Provided text:
Cookies help us deliver our Services. By using our Services, you agree to our use of cookies. Learn More.

Actors Who Admitted They Were Surprised About Not Being Fired From A Movie

Actors, like anybody else, can find themselves out of a job before they know what hit them. The list of actors who have been famously fired is incredibly long and storied. From a young Eric Stoltz getting replaced as Marty McFly after two weeks of filming on Back to the Future, to Kevin Spacey's finished scenes in All the Money in the World getting reshot with Christopher Plummer in his place, no actor's job ever truly safe. As those two famous examples show, they can be fired for any number of reasons, from performance issues and creative differences to bad behavior and off-screen scandals.

Just as there have been any number of famous cases of actors being fired from a movie, there are numerous examples where actors thought they were on the chopping block, only to make it through the shoot, much to their shock. Here is a list of actors who admitted they were surprised about not being fired from a movie.

Mark Ruffalo ruffles Marvel's feathers

Considering that he was the third actor to play the Hulk in the span of a decade, you'd think Mark Ruffalo would be extra careful not to get on the bad side of Marvel executives. This became truer than ever when it was revealed that part of the reason for Edward Norton's exit from the role was what the studio considered to be difficult behavior.

Alas, the seemingly good-natured Ruffalo has proven himself something of a chronic spoiler, having given away plot twists and even several minutes of exclusive footage on several occasions. When the actor seemed to have accidentally revealed the title for the forthcoming epic conclusion to his franchise, Avengers: Endgame, on late night TV, directors Joe and Anthony Russell took to social media to joke, "Mark, you're fired." Ruffalo claimed he was surprised to see himself in subsequent Endgame promotional material. Despite the obvious tongue-in-cheek humor in all of this, Ruffalo probably worries that one day his big mouth may get him the big boot.

Aim of the exercise:
Answer these questions from the article about actors surprised not to be fired:
(a) Who was replaced as Marty McFly after two weeks of filming on Back to the Future?
(b) Whose finished scenes in All the Money in the World were reshot, and who took his place?
(c) Whose exit from the role of the Hulk was partly due to what the studio considered difficult behavior?

Material supplied:
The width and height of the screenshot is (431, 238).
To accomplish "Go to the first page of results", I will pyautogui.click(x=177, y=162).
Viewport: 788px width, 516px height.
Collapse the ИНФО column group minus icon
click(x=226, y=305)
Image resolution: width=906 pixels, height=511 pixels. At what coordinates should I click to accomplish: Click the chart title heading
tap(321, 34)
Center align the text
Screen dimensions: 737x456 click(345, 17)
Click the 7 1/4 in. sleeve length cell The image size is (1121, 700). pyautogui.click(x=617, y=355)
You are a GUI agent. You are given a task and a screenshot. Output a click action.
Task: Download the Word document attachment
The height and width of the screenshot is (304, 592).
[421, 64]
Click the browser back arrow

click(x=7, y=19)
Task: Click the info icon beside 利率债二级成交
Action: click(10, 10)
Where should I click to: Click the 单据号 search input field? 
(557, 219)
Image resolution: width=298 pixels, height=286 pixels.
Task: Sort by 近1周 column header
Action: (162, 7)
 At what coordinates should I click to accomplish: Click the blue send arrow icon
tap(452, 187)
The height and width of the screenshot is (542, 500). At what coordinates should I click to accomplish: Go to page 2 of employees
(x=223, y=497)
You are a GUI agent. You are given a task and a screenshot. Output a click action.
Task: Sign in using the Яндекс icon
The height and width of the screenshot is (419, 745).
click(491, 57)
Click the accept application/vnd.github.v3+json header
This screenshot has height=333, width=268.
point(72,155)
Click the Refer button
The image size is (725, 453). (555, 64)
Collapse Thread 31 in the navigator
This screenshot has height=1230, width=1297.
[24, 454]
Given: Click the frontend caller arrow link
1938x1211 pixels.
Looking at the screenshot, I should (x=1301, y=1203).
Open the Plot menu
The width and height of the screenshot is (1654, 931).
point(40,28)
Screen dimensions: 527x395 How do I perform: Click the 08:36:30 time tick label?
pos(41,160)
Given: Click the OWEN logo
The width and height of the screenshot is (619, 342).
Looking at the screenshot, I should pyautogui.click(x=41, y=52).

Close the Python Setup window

Solution to this problem:
(a) Eric Stoltz
(b) Kevin Spacey's scenes were reshot, with Christopher Plummer in his place.
(c) Edward Norton